Activity: Among the entries below, find every line that has "Content" and pull it out.

___ Data under study ___

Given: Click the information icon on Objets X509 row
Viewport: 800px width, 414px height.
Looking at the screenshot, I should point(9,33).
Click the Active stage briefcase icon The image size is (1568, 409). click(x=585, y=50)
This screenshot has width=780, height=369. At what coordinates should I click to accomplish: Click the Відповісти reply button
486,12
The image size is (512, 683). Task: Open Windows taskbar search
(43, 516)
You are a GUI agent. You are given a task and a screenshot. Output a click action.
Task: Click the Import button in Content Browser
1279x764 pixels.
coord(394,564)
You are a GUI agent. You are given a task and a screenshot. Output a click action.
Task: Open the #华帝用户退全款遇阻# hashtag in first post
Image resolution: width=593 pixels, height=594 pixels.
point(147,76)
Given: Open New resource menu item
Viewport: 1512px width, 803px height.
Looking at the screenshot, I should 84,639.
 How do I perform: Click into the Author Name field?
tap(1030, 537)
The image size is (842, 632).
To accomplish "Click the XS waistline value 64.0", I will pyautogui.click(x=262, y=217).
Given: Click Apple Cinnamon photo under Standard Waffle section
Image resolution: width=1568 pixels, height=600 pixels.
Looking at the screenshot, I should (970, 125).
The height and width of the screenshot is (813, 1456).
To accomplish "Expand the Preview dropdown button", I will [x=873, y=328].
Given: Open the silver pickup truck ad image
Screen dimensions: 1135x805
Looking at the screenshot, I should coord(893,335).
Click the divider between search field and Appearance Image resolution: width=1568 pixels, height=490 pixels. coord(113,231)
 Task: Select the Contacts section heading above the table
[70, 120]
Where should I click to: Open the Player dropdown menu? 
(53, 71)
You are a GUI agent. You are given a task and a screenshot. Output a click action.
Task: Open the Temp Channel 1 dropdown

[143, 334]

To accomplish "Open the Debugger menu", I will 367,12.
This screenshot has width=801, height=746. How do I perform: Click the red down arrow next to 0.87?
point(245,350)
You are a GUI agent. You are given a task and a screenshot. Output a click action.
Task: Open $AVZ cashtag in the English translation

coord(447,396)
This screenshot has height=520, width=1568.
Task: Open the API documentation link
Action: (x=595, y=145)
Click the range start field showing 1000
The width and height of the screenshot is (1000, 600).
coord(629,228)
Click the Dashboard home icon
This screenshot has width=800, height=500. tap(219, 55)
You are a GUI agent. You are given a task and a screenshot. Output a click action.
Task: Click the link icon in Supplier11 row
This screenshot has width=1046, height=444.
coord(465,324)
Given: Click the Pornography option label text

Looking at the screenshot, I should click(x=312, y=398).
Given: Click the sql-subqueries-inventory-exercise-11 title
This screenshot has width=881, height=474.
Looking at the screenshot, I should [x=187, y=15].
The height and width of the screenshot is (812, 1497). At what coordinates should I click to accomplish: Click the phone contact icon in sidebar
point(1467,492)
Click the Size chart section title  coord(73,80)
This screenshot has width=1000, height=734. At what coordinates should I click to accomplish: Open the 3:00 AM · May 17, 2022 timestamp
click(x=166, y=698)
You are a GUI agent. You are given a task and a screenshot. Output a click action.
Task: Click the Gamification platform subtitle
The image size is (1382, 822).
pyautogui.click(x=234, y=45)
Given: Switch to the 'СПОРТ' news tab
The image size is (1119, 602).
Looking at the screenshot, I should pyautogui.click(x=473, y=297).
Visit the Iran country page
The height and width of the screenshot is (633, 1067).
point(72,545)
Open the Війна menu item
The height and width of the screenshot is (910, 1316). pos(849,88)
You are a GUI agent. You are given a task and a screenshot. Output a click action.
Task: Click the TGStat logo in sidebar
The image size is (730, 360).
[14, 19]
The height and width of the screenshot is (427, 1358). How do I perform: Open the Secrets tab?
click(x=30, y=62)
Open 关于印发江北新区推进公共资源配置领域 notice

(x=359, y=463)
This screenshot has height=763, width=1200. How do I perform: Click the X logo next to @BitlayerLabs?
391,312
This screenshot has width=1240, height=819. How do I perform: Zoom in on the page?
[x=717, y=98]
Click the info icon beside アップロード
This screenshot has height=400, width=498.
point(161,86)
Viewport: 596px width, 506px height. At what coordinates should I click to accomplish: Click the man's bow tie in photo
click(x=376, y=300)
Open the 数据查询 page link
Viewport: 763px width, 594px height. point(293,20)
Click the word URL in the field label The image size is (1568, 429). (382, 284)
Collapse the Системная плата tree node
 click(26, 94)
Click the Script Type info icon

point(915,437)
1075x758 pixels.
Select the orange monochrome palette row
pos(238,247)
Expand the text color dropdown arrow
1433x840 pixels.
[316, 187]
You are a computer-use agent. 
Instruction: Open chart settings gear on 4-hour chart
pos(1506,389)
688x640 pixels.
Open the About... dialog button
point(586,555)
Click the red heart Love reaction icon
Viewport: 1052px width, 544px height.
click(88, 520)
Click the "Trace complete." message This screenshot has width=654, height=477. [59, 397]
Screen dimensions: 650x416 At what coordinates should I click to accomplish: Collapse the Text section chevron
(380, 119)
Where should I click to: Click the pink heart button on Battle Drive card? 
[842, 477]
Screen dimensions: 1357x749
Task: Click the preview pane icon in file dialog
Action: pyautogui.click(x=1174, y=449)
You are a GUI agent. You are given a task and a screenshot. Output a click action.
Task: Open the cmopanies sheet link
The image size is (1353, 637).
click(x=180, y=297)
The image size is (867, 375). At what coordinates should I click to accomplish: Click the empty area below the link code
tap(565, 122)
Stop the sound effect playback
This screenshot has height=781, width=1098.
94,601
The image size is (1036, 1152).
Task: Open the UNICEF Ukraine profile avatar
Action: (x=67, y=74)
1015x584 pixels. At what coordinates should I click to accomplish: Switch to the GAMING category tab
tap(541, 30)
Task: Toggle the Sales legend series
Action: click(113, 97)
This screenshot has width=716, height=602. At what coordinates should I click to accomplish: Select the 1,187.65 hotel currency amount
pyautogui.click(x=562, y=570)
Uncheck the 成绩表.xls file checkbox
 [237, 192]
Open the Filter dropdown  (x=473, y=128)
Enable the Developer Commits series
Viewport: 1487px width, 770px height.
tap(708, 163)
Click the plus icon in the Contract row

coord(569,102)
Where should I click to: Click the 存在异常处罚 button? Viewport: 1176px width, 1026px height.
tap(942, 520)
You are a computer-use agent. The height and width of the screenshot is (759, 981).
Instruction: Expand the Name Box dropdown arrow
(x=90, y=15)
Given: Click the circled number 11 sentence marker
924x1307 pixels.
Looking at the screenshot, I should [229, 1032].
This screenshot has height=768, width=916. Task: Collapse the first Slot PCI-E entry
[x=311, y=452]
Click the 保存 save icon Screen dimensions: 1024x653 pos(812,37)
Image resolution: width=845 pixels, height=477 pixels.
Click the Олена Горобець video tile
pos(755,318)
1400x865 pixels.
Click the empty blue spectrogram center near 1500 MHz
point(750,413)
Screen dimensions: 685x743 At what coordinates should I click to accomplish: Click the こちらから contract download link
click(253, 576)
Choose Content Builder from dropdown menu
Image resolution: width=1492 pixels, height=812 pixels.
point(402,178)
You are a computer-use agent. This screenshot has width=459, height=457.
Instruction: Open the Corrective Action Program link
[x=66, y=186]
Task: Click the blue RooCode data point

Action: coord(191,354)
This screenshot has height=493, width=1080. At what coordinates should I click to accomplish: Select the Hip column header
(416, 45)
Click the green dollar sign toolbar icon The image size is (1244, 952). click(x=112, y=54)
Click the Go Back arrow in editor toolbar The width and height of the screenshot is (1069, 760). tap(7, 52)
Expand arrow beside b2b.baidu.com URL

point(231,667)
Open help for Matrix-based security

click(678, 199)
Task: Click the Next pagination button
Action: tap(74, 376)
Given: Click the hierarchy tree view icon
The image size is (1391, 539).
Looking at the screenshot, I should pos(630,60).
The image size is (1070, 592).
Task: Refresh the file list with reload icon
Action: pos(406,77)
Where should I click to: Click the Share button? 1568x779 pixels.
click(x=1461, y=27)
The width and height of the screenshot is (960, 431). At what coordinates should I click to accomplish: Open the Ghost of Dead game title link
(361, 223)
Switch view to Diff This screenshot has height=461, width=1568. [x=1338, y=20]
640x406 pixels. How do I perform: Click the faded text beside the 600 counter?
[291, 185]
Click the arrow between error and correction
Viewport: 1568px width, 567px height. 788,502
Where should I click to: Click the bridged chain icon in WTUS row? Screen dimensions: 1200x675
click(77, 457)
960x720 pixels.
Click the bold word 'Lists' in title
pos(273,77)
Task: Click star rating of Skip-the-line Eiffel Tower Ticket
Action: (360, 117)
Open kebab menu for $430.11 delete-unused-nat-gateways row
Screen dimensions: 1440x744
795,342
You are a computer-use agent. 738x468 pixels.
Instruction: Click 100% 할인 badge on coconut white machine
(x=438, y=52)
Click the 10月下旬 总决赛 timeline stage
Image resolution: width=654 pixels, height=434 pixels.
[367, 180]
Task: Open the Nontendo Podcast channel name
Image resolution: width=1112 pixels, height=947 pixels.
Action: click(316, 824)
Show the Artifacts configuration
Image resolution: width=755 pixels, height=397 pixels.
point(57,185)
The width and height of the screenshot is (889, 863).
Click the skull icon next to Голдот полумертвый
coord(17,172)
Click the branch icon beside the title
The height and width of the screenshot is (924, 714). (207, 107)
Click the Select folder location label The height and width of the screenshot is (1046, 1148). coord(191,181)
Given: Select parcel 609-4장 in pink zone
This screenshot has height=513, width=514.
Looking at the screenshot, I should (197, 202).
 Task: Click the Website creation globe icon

___

Solved problem:
Task: Click the Import button in Content Browser
Choose Content Builder from dropdown menu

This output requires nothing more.